Stored records:

- - -

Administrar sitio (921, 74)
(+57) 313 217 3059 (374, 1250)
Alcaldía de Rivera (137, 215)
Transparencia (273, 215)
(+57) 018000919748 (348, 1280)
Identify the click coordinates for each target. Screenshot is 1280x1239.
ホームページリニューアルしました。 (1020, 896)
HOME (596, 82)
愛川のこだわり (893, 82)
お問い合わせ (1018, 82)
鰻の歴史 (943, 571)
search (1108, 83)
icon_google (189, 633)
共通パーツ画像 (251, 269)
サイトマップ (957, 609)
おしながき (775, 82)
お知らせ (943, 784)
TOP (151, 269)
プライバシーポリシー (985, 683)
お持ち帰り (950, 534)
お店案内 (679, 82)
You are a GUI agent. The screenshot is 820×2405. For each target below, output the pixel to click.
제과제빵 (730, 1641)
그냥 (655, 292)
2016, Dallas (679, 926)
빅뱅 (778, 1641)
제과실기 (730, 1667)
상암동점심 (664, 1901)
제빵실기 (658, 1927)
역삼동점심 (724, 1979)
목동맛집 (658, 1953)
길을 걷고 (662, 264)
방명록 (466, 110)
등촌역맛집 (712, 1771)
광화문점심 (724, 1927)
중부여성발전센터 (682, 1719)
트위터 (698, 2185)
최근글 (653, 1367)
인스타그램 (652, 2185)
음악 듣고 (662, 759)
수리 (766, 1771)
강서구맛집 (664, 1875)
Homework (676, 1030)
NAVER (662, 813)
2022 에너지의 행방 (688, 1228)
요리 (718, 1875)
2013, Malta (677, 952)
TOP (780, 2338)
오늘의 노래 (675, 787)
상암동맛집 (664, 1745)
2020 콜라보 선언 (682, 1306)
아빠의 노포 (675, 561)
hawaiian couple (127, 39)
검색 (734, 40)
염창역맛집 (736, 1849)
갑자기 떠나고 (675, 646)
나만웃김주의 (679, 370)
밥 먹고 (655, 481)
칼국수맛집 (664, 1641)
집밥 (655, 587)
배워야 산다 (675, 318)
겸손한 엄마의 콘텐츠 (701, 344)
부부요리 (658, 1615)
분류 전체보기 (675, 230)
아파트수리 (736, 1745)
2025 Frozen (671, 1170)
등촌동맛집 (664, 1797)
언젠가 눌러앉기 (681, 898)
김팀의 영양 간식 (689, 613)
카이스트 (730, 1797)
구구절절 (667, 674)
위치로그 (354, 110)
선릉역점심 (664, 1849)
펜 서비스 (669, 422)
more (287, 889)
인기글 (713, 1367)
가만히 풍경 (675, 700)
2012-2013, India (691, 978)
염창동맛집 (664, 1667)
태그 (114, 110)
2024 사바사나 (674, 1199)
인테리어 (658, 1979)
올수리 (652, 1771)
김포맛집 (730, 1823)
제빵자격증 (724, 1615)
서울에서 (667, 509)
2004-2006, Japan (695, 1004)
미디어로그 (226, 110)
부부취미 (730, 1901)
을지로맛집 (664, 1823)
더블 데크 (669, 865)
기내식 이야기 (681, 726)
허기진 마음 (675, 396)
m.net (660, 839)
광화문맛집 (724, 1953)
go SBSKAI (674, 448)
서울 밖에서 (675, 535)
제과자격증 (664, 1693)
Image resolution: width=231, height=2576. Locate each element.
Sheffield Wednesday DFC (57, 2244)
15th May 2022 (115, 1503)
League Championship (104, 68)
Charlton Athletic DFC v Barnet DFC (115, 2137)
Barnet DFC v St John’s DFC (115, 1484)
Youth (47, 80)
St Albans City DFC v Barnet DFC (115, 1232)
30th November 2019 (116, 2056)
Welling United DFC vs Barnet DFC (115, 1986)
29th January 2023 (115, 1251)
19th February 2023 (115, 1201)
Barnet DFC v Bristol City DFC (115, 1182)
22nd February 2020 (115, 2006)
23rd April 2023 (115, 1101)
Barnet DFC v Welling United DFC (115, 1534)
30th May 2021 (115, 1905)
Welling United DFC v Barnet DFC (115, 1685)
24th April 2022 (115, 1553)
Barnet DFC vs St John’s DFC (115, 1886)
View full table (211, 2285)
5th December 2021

- - -

**Exercise:** Starting with the line above that holds "광화문맛집 (724, 1953)" and stopping with the line that holds "19th February 2023 (115, 1201)", reproduce each line exactly, omitting all other lines.

**Exercise answer:**
광화문맛집 (724, 1953)
go SBSKAI (674, 448)
서울 밖에서 (675, 535)
제과자격증 (664, 1693)
Image resolution: width=231, height=2576. Locate each element.
Sheffield Wednesday DFC (57, 2244)
15th May 2022 (115, 1503)
League Championship (104, 68)
Charlton Athletic DFC v Barnet DFC (115, 2137)
Barnet DFC v St John’s DFC (115, 1484)
Youth (47, 80)
St Albans City DFC v Barnet DFC (115, 1232)
30th November 2019 (116, 2056)
Welling United DFC vs Barnet DFC (115, 1986)
29th January 2023 (115, 1251)
19th February 2023 (115, 1201)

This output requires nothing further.